Among the entries below, count the lines holding the string "computer". Respond with the number alone.

(Collected data entries)

====

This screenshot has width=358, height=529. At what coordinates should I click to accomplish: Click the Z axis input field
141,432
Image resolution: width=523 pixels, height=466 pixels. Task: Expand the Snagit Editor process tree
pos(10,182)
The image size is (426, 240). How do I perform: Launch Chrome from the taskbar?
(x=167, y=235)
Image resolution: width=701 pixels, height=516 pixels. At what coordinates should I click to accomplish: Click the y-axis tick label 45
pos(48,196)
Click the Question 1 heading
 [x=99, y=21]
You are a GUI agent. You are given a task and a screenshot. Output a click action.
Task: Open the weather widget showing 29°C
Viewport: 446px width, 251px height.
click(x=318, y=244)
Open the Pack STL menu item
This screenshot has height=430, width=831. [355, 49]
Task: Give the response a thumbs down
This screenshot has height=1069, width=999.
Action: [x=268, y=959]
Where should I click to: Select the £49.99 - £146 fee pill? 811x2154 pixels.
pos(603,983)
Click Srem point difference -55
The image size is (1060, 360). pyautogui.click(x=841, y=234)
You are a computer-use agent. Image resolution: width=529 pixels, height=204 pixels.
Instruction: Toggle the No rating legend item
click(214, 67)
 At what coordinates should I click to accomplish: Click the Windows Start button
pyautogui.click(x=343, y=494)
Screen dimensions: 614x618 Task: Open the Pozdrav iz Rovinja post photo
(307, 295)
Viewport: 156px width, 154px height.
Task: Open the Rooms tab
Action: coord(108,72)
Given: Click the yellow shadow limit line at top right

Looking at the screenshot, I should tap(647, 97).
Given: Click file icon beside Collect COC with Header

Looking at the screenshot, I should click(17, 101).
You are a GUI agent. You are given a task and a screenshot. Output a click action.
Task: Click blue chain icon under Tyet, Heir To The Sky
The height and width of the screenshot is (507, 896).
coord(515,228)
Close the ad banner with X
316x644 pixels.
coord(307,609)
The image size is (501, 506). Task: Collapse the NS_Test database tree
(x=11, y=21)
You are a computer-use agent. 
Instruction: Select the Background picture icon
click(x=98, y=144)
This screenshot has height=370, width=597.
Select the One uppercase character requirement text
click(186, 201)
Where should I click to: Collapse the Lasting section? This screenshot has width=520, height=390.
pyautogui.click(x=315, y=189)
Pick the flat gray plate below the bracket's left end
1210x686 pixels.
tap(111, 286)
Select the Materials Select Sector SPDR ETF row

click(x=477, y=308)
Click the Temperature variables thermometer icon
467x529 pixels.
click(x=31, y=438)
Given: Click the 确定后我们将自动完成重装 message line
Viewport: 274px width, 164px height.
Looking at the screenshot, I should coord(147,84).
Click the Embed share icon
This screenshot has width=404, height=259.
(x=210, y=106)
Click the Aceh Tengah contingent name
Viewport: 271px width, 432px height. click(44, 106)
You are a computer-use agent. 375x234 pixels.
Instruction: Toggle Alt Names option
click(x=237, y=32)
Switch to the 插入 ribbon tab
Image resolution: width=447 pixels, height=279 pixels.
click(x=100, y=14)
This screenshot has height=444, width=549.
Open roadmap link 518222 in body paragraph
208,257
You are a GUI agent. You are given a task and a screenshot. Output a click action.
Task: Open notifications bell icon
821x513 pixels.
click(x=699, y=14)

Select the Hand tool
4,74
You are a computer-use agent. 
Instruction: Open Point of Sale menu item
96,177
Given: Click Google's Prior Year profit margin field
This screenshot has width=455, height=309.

====

▶ **THE COMPLETED TASK**: 4